6. Das mag sein. Rechtlich nicht ist es wahrscheinlich nicht zu
beanstanden, wenn man den Falschen abmahnt. Oder soll es heißen, dass
sie immer noch der Meinung sind, dass alle Kopien seiner Aussage auf
allen Rechnern der Welt hätte entfernen müssen?

7. Ich frage mich, wie sorgfältig / sorglos müssen / dürfen Rechtsanwälte
Abmahnungen verfassen?

8. In meinem Hinterkopf taucht immer wieder der Gedanke auf, dass jemand eine Kuh, die sich beim ersten Mal nicht gewehrt hat, ein zweites Mal melken wollte. Wären leicht verdiente Euros gewesen.

Kann es sein, dass es hier nicht meh um die Abmahnwürdigkeit geht, sondern nur um die Tatsache, dass er sich nicht an die Unterlassungerklärung gehalten hat?

Zitat: "... Ohne die endgültige Klärung des Sachverhalts unter den
Rechtsanwälten abzuwarten, alarmierte Baade daraufhin die
Bloggerszene. ..."


9. Und jetzt ist auch noch der Trainer Baade schuld an dem PR-Gau.
Bei dem Streitwert hätte allein die Klärung unter den Rechtsanwälten einiges
gekostet. Ob JAKO die Kosten für die Mühen des Anwalt des Trainers übernommen
hätte, nachdem sie feststellten, was newsbin.de ist?

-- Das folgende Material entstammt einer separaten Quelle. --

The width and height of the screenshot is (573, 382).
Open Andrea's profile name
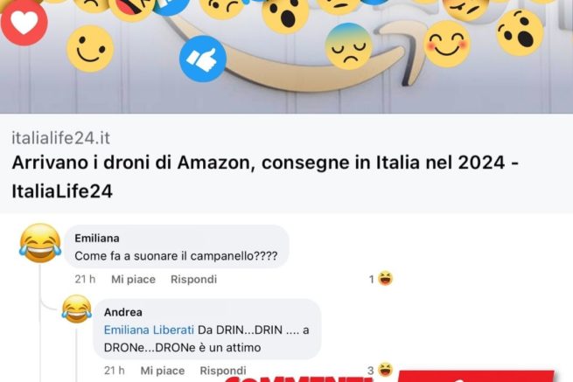tap(123, 312)
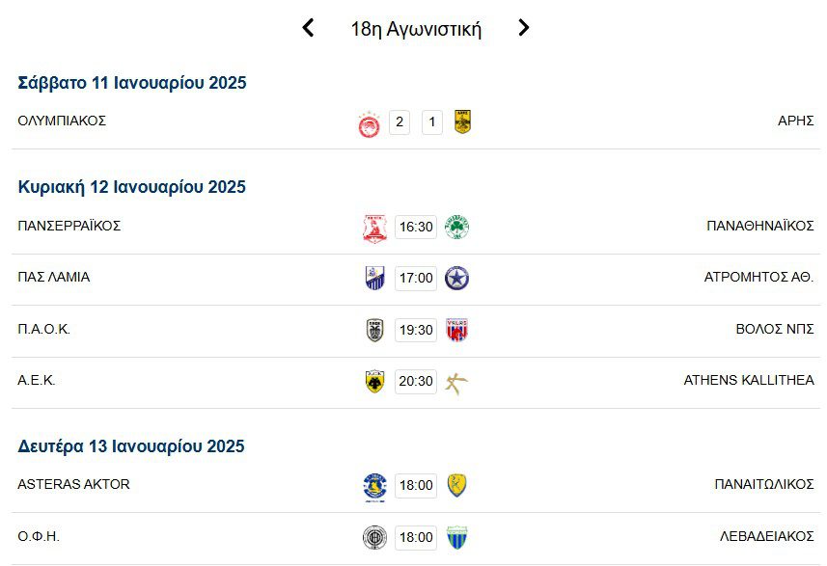Click the OFI team crest
The width and height of the screenshot is (827, 566).
pos(374,537)
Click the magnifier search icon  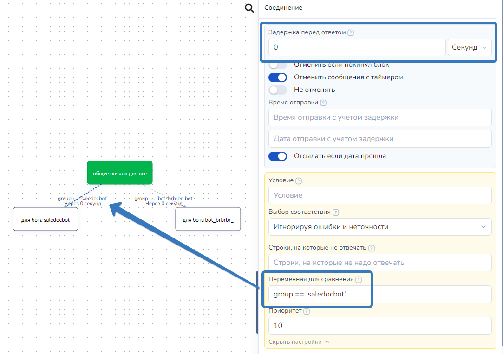pyautogui.click(x=249, y=8)
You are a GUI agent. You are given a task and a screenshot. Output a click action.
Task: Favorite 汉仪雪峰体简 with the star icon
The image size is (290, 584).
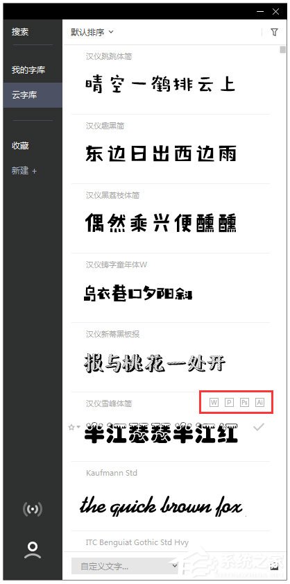pyautogui.click(x=71, y=428)
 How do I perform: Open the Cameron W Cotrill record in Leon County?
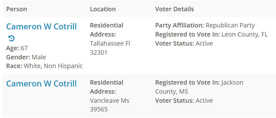coord(41,27)
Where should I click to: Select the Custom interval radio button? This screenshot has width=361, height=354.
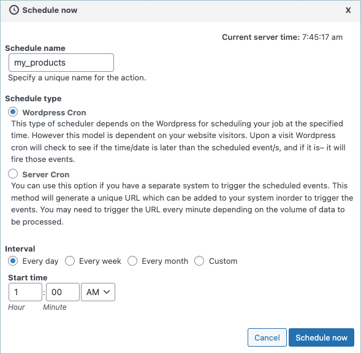click(199, 261)
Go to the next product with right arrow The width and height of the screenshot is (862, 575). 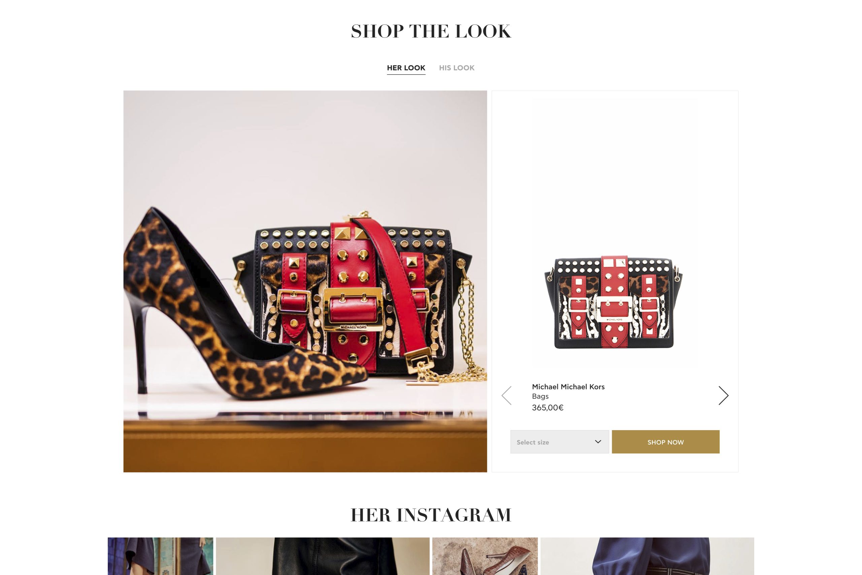coord(723,395)
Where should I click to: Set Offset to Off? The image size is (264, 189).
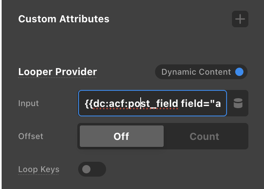[x=121, y=137]
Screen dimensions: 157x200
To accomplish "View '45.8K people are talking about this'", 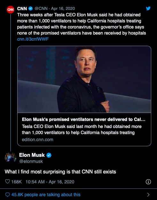I will 46,195.
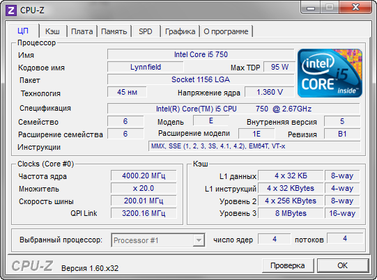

10. Oder wäre es zum Prozess gekommen? Die Kanzlei hätte den immer
gewonnen. Entweder hätte JAKO im Falle einer verlorenen Klage die
Honorare gezahlt oder der Trainer Baade.

Es wird Zeit, dass diesen Abmahnungen und aberwitzigen Streitwerten ein Ende bereitet wird.

Außerdem sollten sich die Untrnehemen kompetette PR Berater in Sachen Internet zulegen. Erster Testfrage beid er Einstellung: Was ist der Streisand-Effekt?

Hier noch ein Tipp:
http://www.horizont.net/aktuell/marketing/pages/protected/show.php?id=86844&page=1&params=

Zitat: "Man muss sich das Web nicht zum Feind machen. Es kann eben
auch ein Freund sein."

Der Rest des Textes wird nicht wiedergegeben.